Saved data entries
━━━━━━━━

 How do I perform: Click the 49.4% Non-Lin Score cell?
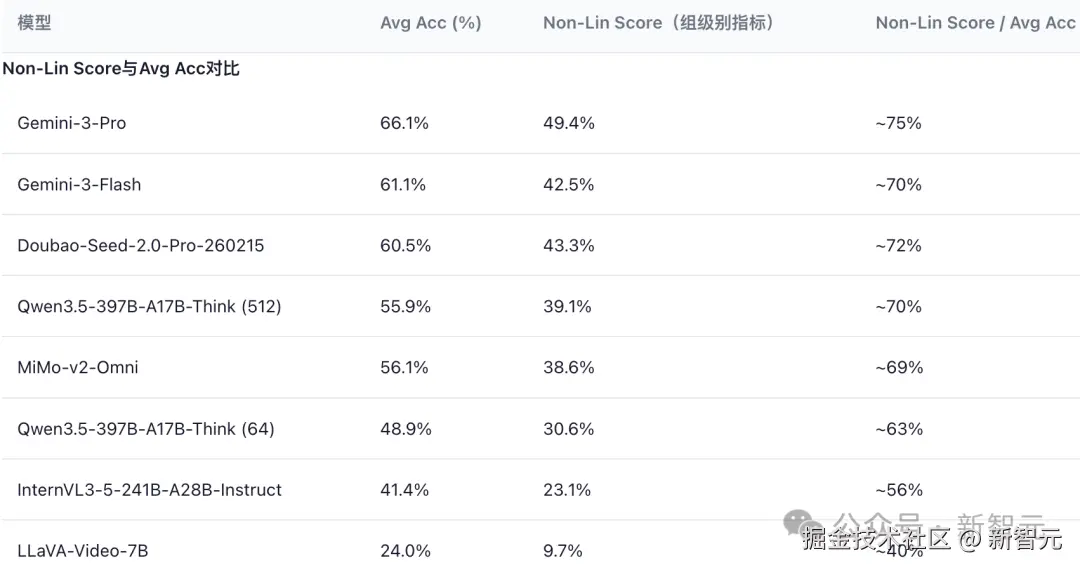(x=569, y=123)
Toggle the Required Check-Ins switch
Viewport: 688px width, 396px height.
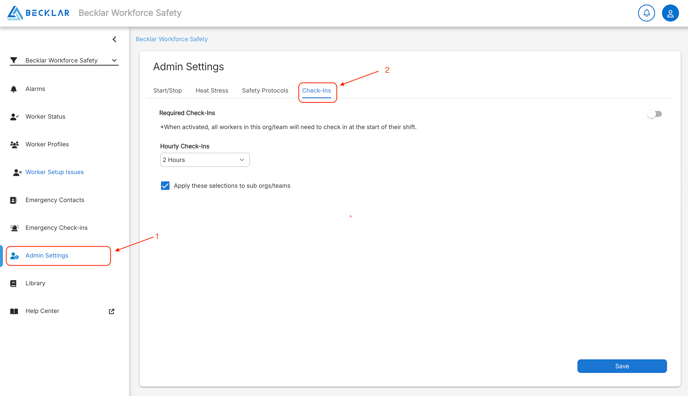coord(654,114)

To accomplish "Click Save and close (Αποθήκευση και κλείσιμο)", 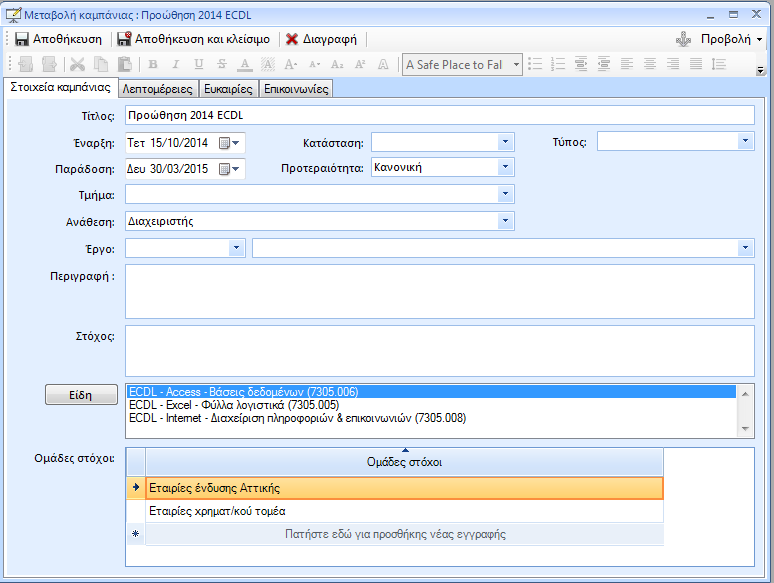I will coord(193,39).
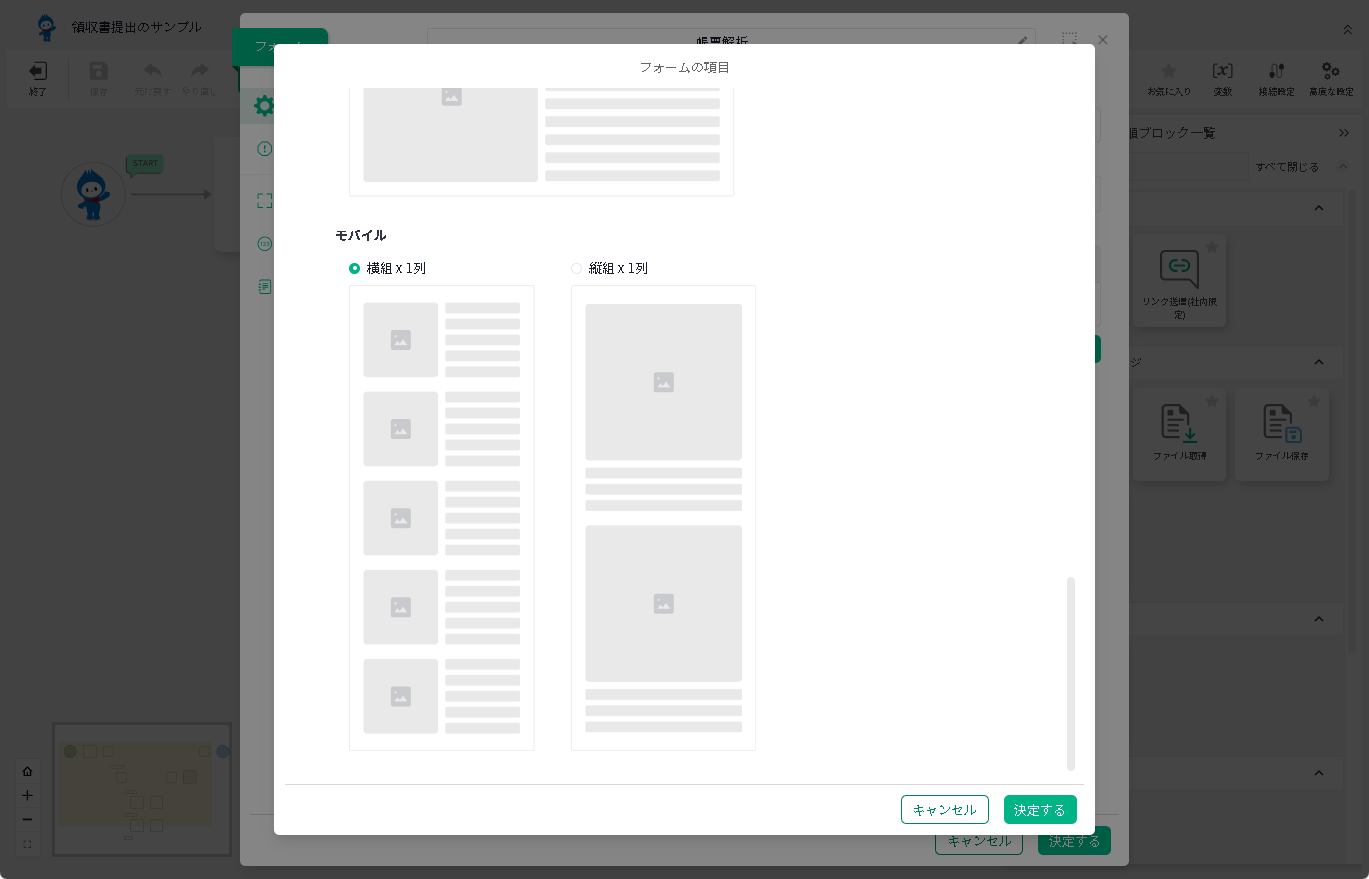Collapse the block list panel with >> arrows
This screenshot has width=1369, height=879.
click(x=1344, y=133)
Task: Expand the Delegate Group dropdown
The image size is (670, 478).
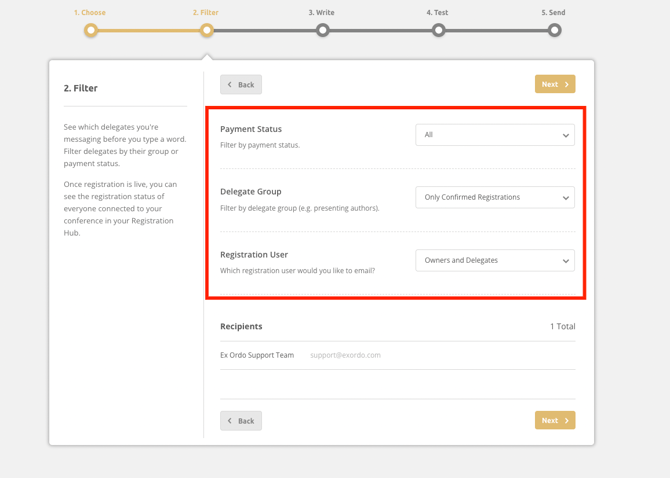Action: (495, 198)
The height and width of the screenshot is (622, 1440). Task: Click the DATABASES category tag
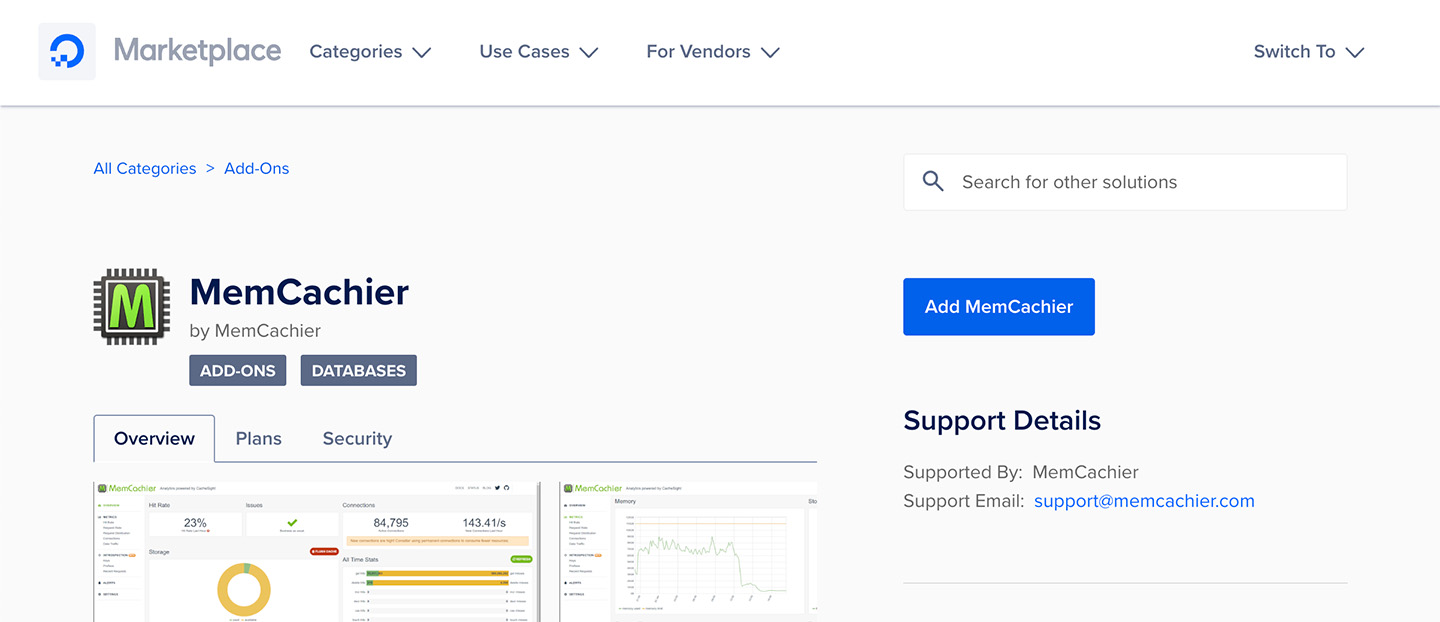click(358, 370)
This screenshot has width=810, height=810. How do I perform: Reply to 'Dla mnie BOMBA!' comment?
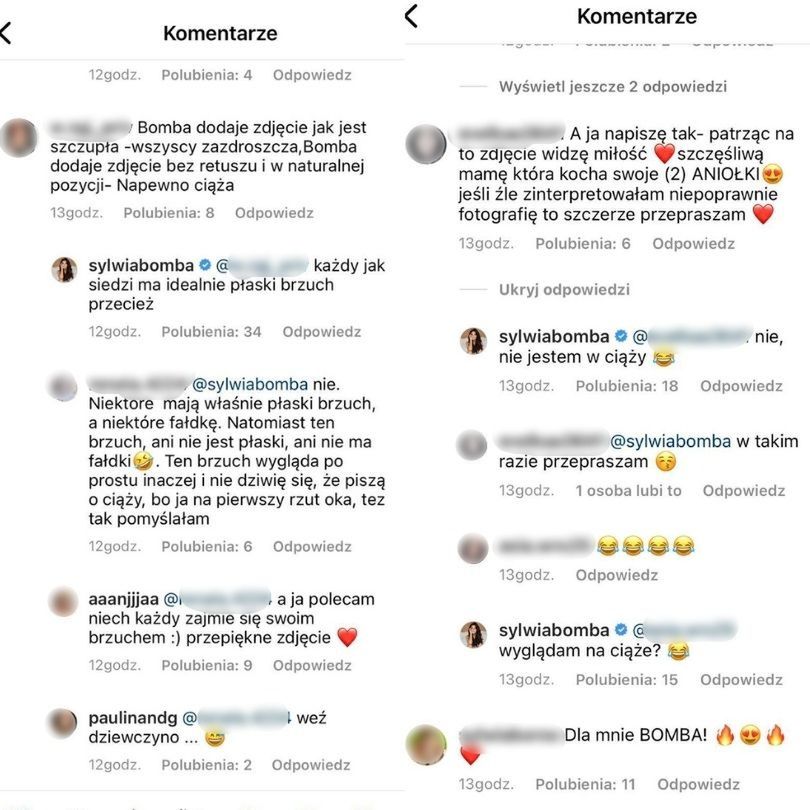[x=698, y=785]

━━━━━━━━

• [Problem statement] The range runs from the line containing "The height and" through the end of the entries; print those lines exactly and leave the pictures out.

• [Written answer]
The height and width of the screenshot is (622, 1440). Task: Click the DATABASES category tag
click(358, 370)
This screenshot has width=810, height=810. How do I perform: Reply to 'Dla mnie BOMBA!' comment?
[x=698, y=785]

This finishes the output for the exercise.